Verweistraffic wird teilweise zur Leserentscheidung

Das Bemerkenswerte ist nicht die Funktion selbst, sondern der Mechanismus dahinter. Welcher Verlag welchem Leser angezeigt wird, war bislang eine fast vollständig algorithmische Entscheidung, gesteuert von Rankingsignalen, die ein Verlag beeinflussen, aber nie direkt kontrollieren kann. Ein Preferred-Sources-Button verwandelt einen Teil dieser Entscheidung in etwas, das ein Leser einmal aktiv anklickt und das Google danach wiederholt honoriert, quer über Suche, Discover und News.

Dieser Teil ist längst nicht mehr klein. Sechshunderttausend geclaimte Quellen in rund drei Monaten, nach einem Anstieg von 345.000, sind ein selbst gewähltes Publikumssegment, das sich in echtem Maßstab bildet, und der Effekt verstärkt sich: Sobald ein Leser einen Konkurrenten als bevorzugt markiert, erhält dieser Konkurrent bei genau diesem Leser dauerhaft bevorzugte Sichtbarkeit, eine belastbare Bindung, die ein Ranking allein keiner einzelnen Seite bietet. Ein Verlag, der den Button nie einbindet, bleibt nicht neutral, er überlässt diese Spur, Leser für Leser, jedem Konkurrenten, der um den Klick gebeten hat.

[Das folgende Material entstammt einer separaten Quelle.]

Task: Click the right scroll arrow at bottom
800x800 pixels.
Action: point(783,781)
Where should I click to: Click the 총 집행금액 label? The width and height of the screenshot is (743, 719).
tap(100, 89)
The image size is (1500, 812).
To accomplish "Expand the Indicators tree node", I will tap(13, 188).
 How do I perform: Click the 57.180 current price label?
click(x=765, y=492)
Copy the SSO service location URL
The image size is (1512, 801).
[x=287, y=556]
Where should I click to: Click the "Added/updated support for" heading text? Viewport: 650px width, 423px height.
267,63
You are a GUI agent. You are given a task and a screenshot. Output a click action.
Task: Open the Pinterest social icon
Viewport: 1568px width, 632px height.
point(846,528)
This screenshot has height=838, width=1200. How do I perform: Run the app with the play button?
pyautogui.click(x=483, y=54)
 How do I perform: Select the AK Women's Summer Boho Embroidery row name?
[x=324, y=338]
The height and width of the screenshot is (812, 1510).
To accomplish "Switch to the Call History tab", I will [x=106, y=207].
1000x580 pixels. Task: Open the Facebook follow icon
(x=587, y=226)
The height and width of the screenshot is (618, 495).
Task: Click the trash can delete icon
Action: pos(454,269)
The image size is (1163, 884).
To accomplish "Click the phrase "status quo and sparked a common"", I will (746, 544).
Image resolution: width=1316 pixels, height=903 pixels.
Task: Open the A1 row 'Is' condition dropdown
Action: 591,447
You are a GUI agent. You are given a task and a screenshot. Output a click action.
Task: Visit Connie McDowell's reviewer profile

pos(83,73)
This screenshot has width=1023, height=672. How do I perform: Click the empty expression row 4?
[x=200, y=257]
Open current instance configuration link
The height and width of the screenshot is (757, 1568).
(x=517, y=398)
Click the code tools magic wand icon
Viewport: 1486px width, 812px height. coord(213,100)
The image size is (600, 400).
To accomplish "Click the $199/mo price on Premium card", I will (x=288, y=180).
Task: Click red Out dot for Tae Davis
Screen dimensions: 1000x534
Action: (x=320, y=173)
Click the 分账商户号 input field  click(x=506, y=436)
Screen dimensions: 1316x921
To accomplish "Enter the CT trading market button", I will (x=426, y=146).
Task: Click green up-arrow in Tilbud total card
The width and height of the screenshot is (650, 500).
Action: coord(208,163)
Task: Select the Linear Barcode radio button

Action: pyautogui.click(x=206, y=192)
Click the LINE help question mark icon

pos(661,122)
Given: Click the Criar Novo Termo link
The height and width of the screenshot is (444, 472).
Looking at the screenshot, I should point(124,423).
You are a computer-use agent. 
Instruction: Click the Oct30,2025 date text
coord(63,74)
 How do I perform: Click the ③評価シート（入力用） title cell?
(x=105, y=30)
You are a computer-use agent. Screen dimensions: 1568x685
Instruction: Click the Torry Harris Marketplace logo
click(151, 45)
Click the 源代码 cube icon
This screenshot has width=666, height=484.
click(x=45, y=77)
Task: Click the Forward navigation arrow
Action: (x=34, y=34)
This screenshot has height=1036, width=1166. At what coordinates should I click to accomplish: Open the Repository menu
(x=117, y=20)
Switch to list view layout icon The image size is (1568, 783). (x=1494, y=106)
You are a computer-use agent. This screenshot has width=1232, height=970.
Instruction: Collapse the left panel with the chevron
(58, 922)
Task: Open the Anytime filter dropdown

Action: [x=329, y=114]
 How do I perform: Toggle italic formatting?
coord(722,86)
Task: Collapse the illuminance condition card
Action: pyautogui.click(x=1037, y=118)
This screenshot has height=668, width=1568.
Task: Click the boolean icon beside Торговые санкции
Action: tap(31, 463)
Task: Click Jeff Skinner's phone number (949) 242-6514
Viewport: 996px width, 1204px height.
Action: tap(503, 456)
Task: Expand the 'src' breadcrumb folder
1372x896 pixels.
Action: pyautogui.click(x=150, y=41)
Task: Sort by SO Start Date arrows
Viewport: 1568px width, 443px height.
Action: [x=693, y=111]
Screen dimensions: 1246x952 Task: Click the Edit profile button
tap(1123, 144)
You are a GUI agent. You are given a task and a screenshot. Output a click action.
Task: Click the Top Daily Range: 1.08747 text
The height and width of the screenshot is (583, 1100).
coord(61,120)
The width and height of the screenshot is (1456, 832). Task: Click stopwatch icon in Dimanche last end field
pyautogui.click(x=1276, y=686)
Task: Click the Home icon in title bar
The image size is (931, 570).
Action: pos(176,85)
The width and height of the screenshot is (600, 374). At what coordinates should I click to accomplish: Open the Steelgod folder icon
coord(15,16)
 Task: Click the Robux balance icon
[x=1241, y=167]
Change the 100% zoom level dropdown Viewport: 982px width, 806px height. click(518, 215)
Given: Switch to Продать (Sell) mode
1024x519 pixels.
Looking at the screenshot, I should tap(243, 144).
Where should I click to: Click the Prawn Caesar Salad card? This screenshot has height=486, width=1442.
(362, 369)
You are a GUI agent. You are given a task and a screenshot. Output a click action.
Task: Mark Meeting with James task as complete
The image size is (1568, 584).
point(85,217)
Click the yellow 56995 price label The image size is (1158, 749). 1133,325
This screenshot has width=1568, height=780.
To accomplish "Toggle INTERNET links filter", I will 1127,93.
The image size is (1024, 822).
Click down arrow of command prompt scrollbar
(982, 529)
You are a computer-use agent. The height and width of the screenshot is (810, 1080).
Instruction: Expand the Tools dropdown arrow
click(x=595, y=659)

Was in diesem Quartal zu tun ist

Drei Schritte lohnen sich, bevor das Thema im Hintergrundrauschen untergeht. Erstens: prüfen, ob der Preferred-Sources-Button auf der eigenen Seite tatsächlich live und korrekt eingebunden ist, anhand der Search-Central-Dokumentation von Google, statt anzunehmen, ein vorhandenes Abzeichen decke das bereits ab. Zweitens: die Google Search Console auf ein nun verfügbares Preferred-Sources-Signal oder eine entsprechende Auswertung prüfen, denn eine Kennzahl, die existiert, aber nie eingesehen wird, bringt niemandem etwas. Drittens: die Verantwortung dafür bei der Person ansiedeln, die bereits SEO oder Publikumswachstum verantwortet, als festen Punkt für dieses Quartal statt als einmalige technische Aufgabe zum Abhaken.

Das gilt für kleinere europäische Medien genauso wie für große, eher noch mehr, denn Preferred Sources ist bereits Anfang 2026 weltweit in allen Sprachen ausgerollt worden, und eine treue Nischenleserschaft ist genau das Publikum, das einen Preferred-Sources-Button wiederholt anklickt, sobald er ihr vorgelegt wird. Der Button verdient die Behandlung als neuer, eigener Publikumskanal, den man gezielt aufbaut, nicht als Randnotiz, die man überliest.